Description of the task:
An exact copy of every record is the required answer.

Dataset extract:
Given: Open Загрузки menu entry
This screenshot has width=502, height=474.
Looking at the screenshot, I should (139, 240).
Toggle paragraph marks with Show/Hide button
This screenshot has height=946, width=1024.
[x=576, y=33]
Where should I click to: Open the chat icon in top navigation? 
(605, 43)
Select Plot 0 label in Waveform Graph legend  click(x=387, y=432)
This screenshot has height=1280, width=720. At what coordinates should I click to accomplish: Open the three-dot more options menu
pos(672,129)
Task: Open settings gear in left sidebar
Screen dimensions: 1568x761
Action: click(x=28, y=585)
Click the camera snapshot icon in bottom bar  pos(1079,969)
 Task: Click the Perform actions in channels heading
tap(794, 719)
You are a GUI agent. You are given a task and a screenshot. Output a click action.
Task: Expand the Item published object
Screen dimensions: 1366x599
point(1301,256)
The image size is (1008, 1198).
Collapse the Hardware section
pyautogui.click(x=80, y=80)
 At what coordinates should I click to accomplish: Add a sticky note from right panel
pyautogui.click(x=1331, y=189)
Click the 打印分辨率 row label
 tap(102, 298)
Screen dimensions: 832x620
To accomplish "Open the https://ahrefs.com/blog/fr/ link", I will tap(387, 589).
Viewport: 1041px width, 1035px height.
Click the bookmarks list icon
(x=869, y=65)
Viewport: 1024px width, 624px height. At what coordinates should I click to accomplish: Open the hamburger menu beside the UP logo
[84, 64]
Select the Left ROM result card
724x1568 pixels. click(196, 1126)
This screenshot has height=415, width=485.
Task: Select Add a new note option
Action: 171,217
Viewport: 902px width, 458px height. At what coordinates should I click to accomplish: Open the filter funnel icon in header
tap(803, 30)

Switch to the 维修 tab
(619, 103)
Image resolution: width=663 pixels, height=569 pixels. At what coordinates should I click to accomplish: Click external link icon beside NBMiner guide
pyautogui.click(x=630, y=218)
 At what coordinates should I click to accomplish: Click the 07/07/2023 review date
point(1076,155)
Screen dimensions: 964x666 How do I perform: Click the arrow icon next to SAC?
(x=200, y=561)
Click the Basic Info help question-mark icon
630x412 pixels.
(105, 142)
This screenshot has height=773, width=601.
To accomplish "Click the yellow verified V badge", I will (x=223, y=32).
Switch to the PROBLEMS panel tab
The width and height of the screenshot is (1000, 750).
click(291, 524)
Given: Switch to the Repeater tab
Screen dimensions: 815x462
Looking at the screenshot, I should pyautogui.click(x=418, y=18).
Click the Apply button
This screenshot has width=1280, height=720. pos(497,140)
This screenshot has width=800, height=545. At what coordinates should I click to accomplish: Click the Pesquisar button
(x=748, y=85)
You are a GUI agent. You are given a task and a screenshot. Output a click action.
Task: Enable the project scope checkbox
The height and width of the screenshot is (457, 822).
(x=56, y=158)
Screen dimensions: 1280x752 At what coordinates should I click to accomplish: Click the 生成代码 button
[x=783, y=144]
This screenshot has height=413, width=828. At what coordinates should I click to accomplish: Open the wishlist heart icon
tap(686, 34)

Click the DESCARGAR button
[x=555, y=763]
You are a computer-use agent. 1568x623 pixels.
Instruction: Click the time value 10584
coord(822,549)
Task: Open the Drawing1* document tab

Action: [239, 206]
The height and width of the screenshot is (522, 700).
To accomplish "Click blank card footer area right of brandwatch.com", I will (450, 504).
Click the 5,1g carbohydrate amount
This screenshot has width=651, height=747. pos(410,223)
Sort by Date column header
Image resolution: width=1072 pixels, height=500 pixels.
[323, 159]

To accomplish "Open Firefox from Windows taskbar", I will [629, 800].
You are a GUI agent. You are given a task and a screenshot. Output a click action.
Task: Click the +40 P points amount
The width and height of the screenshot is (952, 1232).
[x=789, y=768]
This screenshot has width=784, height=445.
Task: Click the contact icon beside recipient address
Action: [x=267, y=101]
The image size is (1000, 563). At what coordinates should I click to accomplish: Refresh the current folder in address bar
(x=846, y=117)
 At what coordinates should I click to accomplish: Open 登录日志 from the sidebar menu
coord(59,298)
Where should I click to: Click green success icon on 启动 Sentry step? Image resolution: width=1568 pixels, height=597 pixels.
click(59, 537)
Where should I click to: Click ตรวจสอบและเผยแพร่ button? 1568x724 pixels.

Output for this exercise:
Given: Open Загрузки menu entry
This screenshot has width=502, height=474.
Looking at the screenshot, I should (139, 240).
Toggle paragraph marks with Show/Hide button
This screenshot has height=946, width=1024.
[x=576, y=33]
Where should I click to: Open the chat icon in top navigation? 
(605, 43)
Select Plot 0 label in Waveform Graph legend  click(x=387, y=432)
This screenshot has height=1280, width=720. At what coordinates should I click to accomplish: Open the three-dot more options menu
pos(672,129)
Task: Open settings gear in left sidebar
Screen dimensions: 1568x761
Action: click(x=28, y=585)
Click the camera snapshot icon in bottom bar  pos(1079,969)
 Task: Click the Perform actions in channels heading
tap(794, 719)
You are a GUI agent. You are given a task and a screenshot. Output a click action.
Task: Expand the Item published object
Screen dimensions: 1366x599
point(1301,256)
The image size is (1008, 1198).
Collapse the Hardware section
pyautogui.click(x=80, y=80)
 At what coordinates should I click to accomplish: Add a sticky note from right panel
pyautogui.click(x=1331, y=189)
Click the 打印分辨率 row label
 tap(102, 298)
Screen dimensions: 832x620
To accomplish "Open the https://ahrefs.com/blog/fr/ link", I will tap(387, 589).
Viewport: 1041px width, 1035px height.
Click the bookmarks list icon
(x=869, y=65)
Viewport: 1024px width, 624px height. At what coordinates should I click to accomplish: Open the hamburger menu beside the UP logo
[84, 64]
Select the Left ROM result card
724x1568 pixels. click(196, 1126)
This screenshot has height=415, width=485.
Task: Select Add a new note option
Action: 171,217
Viewport: 902px width, 458px height. At what coordinates should I click to accomplish: Open the filter funnel icon in header
tap(803, 30)

Switch to the 维修 tab
(619, 103)
Image resolution: width=663 pixels, height=569 pixels. At what coordinates should I click to accomplish: Click external link icon beside NBMiner guide
pyautogui.click(x=630, y=218)
 At what coordinates should I click to accomplish: Click the 07/07/2023 review date
point(1076,155)
Screen dimensions: 964x666 How do I perform: Click the arrow icon next to SAC?
(x=200, y=561)
Click the Basic Info help question-mark icon
630x412 pixels.
(105, 142)
This screenshot has height=773, width=601.
To accomplish "Click the yellow verified V badge", I will (x=223, y=32).
Switch to the PROBLEMS panel tab
The width and height of the screenshot is (1000, 750).
click(291, 524)
Given: Switch to the Repeater tab
Screen dimensions: 815x462
Looking at the screenshot, I should pyautogui.click(x=418, y=18).
Click the Apply button
This screenshot has width=1280, height=720. pos(497,140)
This screenshot has width=800, height=545. At what coordinates should I click to accomplish: Click the Pesquisar button
(x=748, y=85)
You are a GUI agent. You are given a task and a screenshot. Output a click action.
Task: Enable the project scope checkbox
The height and width of the screenshot is (457, 822).
(x=56, y=158)
Screen dimensions: 1280x752 At what coordinates should I click to accomplish: Click the 生成代码 button
[x=783, y=144]
This screenshot has height=413, width=828. At what coordinates should I click to accomplish: Open the wishlist heart icon
tap(686, 34)

Click the DESCARGAR button
[x=555, y=763]
You are a computer-use agent. 1568x623 pixels.
Instruction: Click the time value 10584
coord(822,549)
Task: Open the Drawing1* document tab

Action: [239, 206]
The height and width of the screenshot is (522, 700).
To accomplish "Click blank card footer area right of brandwatch.com", I will (450, 504).
Click the 5,1g carbohydrate amount
This screenshot has width=651, height=747. pos(410,223)
Sort by Date column header
Image resolution: width=1072 pixels, height=500 pixels.
[323, 159]

To accomplish "Open Firefox from Windows taskbar", I will [629, 800].
You are a GUI agent. You are given a task and a screenshot. Output a click action.
Task: Click the +40 P points amount
The width and height of the screenshot is (952, 1232).
[x=789, y=768]
This screenshot has width=784, height=445.
Task: Click the contact icon beside recipient address
Action: [x=267, y=101]
The image size is (1000, 563). At what coordinates should I click to accomplish: Refresh the current folder in address bar
(x=846, y=117)
 At what coordinates should I click to accomplish: Open 登录日志 from the sidebar menu
coord(59,298)
Where should I click to: Click green success icon on 启动 Sentry step? Image resolution: width=1568 pixels, height=597 pixels.
click(59, 537)
Where should I click to: Click ตรวจสอบและเผยแพร่ button? 1568x724 pixels.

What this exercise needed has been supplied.